• Fragmento seleccionado:

== == ==

Unas de nuestras mejores vacaciones, sin duda alguna.
¡Encantada!

viernes, 29 de junio de 2012

Encuentro de bolloblogueras


El miércoles asistí al encuentro de bolloblogueras celebrado en el Entredós, una fundación feminista en Madrid, al que Farala nos convocó desde su blog.

Al principio, no las tenía todas conmigo. La posibilidad de perder el anonimato de mi blog me aterraba. No tanto porque se supiera quién lo escribía, sino por la posibilidad de no poder seguir escribiéndolo en los mismos términos. Reconozco, además, que nunca antes había conocido a alguien por Internet, y me sentía invadida por miles de dudas y una vergüenza casi paralizante.

Afortunadamente, los puntos a favor de asistir al encuentro terminaron por pesar mucho más que estos escuálidos contras. Hacía ya tiempo que tenía ganas de participar en una reunión de blogueras para poder conocer a quienes leo desde hace tantos años. Nunca antes había trabado relaciones tan especiales por Internet, y poder disfrutar de ellas sin una pantalla de por medio constituía y constituye para mí todo un privilegio.

También me interesaba compartir las reflexiones que se generaran entorno a la creación de cultura lesbiana a través de los blogs. Para mí, escribir un blog como lesbiana es una manera de vivir y construir mi identidad muy importante. Como ya he explicado anteriormente, he estado tentada de dejar de hacerlo muchas veces; sin embargo, hay algo en ello que me atrapa y vacía de significado las otras posibilidades. Así que tenía muchas ganas de saber cómo interpretaban y valoraban las demás esta experiencia que para mí es tan enriquecedora.

== == ==

• Entradas del conjunto de datos:

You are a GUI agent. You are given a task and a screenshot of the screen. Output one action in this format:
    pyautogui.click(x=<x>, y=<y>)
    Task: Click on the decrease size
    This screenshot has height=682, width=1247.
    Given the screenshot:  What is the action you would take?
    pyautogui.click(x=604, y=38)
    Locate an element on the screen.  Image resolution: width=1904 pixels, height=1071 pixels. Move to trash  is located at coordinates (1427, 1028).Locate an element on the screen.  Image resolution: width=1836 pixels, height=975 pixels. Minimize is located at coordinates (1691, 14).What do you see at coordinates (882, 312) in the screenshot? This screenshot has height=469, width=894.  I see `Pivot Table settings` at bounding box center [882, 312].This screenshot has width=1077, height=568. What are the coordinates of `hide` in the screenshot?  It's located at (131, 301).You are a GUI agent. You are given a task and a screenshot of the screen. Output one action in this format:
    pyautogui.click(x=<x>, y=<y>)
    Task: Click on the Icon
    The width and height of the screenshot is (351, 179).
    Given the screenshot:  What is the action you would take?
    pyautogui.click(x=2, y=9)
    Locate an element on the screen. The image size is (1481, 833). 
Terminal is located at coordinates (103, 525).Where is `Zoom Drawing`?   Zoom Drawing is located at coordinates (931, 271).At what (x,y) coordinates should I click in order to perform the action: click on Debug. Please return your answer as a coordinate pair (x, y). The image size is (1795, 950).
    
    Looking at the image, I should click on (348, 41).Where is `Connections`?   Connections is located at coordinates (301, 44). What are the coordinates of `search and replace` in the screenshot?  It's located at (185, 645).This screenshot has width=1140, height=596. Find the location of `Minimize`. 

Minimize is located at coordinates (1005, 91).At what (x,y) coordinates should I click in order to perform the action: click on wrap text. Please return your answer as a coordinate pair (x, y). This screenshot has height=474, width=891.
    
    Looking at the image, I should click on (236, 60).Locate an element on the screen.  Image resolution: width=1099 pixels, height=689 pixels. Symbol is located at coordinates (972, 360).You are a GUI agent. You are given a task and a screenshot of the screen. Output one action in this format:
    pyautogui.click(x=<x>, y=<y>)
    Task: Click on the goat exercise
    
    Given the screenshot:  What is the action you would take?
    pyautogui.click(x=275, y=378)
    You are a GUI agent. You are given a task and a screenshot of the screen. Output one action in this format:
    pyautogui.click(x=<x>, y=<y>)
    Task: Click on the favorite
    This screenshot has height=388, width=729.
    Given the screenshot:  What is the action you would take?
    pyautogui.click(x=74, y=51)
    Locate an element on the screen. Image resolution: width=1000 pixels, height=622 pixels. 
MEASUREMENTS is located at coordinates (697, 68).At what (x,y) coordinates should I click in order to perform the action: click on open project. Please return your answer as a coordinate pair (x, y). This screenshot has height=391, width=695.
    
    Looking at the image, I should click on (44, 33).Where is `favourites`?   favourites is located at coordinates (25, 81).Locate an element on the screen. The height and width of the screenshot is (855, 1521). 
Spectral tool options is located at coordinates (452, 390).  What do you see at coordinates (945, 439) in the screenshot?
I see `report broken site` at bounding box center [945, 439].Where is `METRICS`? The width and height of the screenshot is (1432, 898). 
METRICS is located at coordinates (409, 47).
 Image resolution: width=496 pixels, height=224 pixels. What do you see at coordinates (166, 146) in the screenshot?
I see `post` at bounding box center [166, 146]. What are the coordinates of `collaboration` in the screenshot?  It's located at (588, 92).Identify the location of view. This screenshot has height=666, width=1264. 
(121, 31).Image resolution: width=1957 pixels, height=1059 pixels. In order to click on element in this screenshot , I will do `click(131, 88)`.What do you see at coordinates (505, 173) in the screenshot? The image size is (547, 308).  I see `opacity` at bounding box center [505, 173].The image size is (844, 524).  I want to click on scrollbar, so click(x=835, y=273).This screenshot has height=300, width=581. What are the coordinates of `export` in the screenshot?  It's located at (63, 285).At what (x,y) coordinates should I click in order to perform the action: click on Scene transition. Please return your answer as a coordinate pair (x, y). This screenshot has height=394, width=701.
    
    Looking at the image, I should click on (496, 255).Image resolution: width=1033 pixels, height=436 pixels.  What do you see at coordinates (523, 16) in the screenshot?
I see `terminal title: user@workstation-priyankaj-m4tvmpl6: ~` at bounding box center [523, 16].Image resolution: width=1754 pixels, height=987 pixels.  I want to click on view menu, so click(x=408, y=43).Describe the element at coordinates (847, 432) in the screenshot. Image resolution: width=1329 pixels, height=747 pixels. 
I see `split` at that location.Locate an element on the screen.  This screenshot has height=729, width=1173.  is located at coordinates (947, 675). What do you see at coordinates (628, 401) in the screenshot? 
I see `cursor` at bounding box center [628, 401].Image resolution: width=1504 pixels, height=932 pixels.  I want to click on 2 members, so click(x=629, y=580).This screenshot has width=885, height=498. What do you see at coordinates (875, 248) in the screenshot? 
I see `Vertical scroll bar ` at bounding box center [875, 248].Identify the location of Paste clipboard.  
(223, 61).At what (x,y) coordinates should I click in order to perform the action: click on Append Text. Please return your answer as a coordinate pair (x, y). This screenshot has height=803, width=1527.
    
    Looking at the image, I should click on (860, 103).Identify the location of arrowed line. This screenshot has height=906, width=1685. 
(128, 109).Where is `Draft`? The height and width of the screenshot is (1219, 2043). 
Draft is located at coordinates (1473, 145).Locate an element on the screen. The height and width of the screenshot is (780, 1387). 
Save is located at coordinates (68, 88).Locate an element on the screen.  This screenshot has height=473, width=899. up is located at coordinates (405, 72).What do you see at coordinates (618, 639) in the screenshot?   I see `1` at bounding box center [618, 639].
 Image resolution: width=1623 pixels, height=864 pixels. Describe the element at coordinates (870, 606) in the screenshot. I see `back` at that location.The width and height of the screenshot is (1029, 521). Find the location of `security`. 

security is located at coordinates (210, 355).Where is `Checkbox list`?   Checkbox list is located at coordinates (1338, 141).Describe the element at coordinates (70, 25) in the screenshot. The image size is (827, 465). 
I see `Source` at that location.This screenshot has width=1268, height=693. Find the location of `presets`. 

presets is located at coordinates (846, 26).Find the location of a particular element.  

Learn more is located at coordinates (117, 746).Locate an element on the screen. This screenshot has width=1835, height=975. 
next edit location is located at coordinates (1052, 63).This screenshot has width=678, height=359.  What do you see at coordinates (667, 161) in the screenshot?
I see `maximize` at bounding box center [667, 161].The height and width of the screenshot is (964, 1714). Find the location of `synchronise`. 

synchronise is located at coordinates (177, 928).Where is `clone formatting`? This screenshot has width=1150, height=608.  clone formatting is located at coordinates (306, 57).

== == ==

• Tareas:
[1] Según el fragmento, ¿dónde se celebró el encuentro de bolloblogueras?
[2] Reescribe el tramo del fragmento que va desde "El miércoles asistí" hasta "desde su blog.", poniendo "jueves" en lugar de "miércoles".

• Respuestas esperadas:
[1] En el Entredós, una fundación feminista en Madrid.

[2]
El jueves asistí al encuentro de bolloblogueras celebrado en el Entredós, una fundación feminista en Madrid, al que Farala nos convocó desde su blog.